**THE TASK:**
Copy out the data word for word, starting at the line containing "Task: Point to the 250 tick on the y axis" and ending at the line containing "Action: pos(253,331)", with both of those lines included.

**AVAILABLE DATA:**
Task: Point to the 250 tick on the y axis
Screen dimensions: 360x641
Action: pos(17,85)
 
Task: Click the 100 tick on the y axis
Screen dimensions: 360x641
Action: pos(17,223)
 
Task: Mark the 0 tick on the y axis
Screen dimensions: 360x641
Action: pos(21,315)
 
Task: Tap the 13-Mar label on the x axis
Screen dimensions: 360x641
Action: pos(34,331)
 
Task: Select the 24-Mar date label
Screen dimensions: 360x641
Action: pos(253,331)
---
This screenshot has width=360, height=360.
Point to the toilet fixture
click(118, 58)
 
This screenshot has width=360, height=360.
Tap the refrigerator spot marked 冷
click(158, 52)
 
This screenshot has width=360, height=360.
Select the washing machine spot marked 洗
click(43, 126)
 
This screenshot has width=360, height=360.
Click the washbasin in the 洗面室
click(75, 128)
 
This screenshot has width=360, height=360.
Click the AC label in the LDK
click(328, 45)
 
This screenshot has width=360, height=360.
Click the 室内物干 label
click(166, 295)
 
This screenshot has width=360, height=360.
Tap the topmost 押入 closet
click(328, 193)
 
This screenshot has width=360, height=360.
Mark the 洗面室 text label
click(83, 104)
---
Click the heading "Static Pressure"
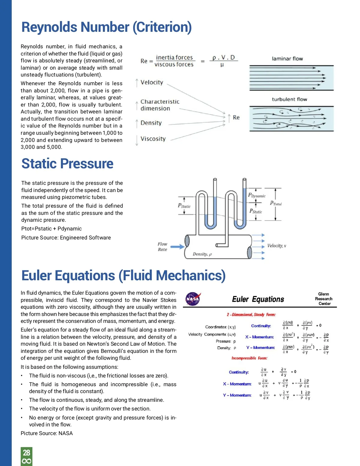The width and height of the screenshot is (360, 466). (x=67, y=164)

**WRITTEN ANSWER:**
Task: Point to the 250 tick on the y axis
Screen dimensions: 360x641
Action: pos(17,85)
 
Task: Click the 100 tick on the y axis
Screen dimensions: 360x641
Action: pos(17,223)
 
Task: Mark the 0 tick on the y axis
Screen dimensions: 360x641
Action: pos(21,315)
 
Task: Tap the 13-Mar label on the x axis
Screen dimensions: 360x641
Action: pos(34,331)
 
Task: Select the 24-Mar date label
Screen dimensions: 360x641
Action: pos(253,331)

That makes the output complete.